Dengan demikian, angkutan kota di Bogor tumbuh bak cendawan di musim
hujan. Jumlahnya sempat mencapai lebih dari 3.500 unit. Kini jumlah
kendaraan pribadi pun meroket. Sepeda motor saja jumlahnya lebih dari
4.000. Belum lagi kendaraan roda empatnya.

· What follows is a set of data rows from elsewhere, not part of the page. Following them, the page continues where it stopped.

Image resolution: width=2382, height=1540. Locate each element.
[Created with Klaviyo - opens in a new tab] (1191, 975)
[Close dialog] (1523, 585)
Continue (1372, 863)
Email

Jika pertumbuhan ini dibiarkan, jangan harap bisa berlalu lintas
nyaman di jalanan Kota Bogor. Apalagi jika tidak memiliki kendaraan
pribadi. Kondisi itu akan merugikan sopir dan pengusaha angkot. Mereka
akan kesulitan mencari penumpang. Barangkali hanya terisi 30%.
Akhirnya mereka harus mengetem berlama-lama di jalanan. Pada
gilirannya penumpang akan dirugikan.

"Oleh karenanya, kami berkomitmen untuk perlahan mengganti angkot
dengan transportasi massal, targetnya 2013. Memang ini bukan hal
mudah, tantangannya di sini angkotnya banyak, kendaraan pribadi juga
banyak. Tetapi memang harus disosialisasikan, secara persuasif maupun
edukatif. Minimal Organda Kota Bogor harus tahu kebijakan kita. Selain
itu, juga mengondisikan agar sopir-sopr tahu jenis angkutan baru ini,"
kata Syarief.

Masa sosialisasi dilakukan selama tiga bulan, sejak April hingga Juni
2007. Pada minggu pertama uji coba Trans Pakuan dikawal penuh oleh
aparat. Dengan demikian, Trans Pakuan dipastikan aman saat berhenti di
shelter dan melewati jalur-jalur angkot. "Setelah seminggu sudah tidak
perlu dijaga lagi," ujarnya.

Gejolak yang sebelumnya sempat timbul, tidak sempat meluas. Apalagi
sopir Trans Pakuan semuanya berasal dari sopir angkot. Cara ini
nyatanya terbukti efektif mengatasi riak-riak di akar rumput.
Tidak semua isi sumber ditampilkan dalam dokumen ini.